Otello, al Filarmonico
dopo 30 anni

05/02/2018 17:43

Odio, invidia, gelosia, egoismo. Nella tragedia shakespeariana di Otello si mescolano i sentimenti più bassi dell’uomo, che Giuseppe Verdi ha messo in musica dopo un lungo silenzio, nel 1887, per raccontare in lirica il più famoso delitto passionale della storia della letteratura.

E proprio sull’odio si concentra Francesco Micheli nella regia dell’opera in scena al Teatro Filarmonico fino a domenica 11. Ne fa il fulcro della vicenda: il male che si insinua col dubbio nella paura e la trasforma in violenza. Un spazio incubo è schiacciato da un cielo cupo, nero e avvolgente come la notte, inesorabile come il destino che porta i personaggi alla distruzione.

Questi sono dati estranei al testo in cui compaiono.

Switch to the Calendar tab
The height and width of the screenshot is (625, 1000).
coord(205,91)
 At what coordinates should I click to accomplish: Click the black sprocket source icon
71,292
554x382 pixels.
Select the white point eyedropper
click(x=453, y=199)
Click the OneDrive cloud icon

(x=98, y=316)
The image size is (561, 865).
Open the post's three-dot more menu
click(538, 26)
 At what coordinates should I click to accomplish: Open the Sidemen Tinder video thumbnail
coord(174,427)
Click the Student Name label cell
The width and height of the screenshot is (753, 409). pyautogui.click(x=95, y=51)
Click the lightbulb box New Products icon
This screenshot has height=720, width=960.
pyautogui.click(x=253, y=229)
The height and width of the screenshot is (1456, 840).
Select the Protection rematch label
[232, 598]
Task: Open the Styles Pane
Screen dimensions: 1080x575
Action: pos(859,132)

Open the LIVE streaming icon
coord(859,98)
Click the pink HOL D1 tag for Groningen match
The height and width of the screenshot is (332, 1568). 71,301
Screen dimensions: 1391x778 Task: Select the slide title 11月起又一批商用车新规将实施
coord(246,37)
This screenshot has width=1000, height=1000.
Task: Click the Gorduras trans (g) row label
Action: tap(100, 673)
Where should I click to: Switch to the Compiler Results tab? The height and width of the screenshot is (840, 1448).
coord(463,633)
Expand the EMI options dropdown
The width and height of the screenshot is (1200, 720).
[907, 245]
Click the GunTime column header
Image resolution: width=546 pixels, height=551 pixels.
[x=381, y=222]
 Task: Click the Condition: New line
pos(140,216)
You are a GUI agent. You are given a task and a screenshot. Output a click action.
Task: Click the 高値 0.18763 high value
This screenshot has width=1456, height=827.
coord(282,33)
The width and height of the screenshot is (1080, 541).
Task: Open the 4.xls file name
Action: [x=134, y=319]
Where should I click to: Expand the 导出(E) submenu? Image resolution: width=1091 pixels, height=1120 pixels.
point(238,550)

La lettura del direttore Fogliani è ispirata allo stile di Arturo Toscanini: asciutta e severa, per descrivere senza orpelli la «banalità del male» e il pubblico, quasi da tutto esaurito, apprezza. Applausi anche per gli interpreti Kristian Benedikt, Vladimir Stoyanov, Monica Zanettin e per un’opera che mancava a Verona da quasi 30 anni.

In replica domani, 6 febbraio, alle 19, giovedì alle 20 e domenica alle 15.30.